==== The input

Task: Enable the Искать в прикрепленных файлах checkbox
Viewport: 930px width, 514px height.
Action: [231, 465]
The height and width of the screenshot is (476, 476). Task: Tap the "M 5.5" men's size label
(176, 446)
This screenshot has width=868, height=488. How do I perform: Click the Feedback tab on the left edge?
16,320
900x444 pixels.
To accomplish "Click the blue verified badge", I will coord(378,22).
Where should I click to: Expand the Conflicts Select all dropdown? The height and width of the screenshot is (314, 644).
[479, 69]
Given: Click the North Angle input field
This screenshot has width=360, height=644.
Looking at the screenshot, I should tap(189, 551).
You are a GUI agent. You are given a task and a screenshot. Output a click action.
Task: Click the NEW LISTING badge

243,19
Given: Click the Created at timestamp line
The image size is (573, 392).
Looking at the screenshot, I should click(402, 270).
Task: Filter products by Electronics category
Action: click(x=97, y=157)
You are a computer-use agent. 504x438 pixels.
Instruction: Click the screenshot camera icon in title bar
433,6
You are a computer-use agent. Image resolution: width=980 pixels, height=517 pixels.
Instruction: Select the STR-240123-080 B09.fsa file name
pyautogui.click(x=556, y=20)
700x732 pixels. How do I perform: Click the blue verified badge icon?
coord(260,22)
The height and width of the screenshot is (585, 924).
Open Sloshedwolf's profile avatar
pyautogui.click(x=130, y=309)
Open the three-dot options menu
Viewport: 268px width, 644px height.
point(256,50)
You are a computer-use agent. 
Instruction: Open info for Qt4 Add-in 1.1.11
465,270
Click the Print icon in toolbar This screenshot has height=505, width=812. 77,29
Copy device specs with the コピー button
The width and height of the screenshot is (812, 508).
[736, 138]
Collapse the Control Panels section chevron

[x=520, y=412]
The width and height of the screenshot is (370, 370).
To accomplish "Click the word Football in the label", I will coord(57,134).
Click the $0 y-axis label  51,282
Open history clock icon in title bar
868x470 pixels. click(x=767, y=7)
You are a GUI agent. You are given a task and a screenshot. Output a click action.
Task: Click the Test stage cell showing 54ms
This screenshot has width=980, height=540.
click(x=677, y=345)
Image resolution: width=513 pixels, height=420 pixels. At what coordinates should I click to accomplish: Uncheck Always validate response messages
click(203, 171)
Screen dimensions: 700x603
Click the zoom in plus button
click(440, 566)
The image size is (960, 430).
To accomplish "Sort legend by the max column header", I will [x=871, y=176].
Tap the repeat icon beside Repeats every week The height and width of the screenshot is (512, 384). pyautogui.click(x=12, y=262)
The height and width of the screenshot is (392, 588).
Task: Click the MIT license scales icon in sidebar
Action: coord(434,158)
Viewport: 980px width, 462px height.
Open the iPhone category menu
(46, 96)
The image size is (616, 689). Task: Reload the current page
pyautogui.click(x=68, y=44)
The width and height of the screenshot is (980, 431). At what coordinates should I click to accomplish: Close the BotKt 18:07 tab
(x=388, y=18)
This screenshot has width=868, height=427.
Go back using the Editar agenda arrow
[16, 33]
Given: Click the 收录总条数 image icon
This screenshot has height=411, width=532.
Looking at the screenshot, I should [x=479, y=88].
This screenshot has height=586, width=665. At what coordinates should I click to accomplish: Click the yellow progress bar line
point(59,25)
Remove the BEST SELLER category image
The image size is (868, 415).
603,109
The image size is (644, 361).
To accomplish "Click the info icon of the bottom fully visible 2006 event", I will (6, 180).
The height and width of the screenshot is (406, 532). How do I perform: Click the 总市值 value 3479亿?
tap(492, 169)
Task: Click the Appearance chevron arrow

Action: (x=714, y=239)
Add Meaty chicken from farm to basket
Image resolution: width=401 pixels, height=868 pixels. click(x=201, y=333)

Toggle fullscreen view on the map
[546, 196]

========

> The problem
Look through the material and report how many of its lines hold the string "agent", giving the number only.

> Answer section
5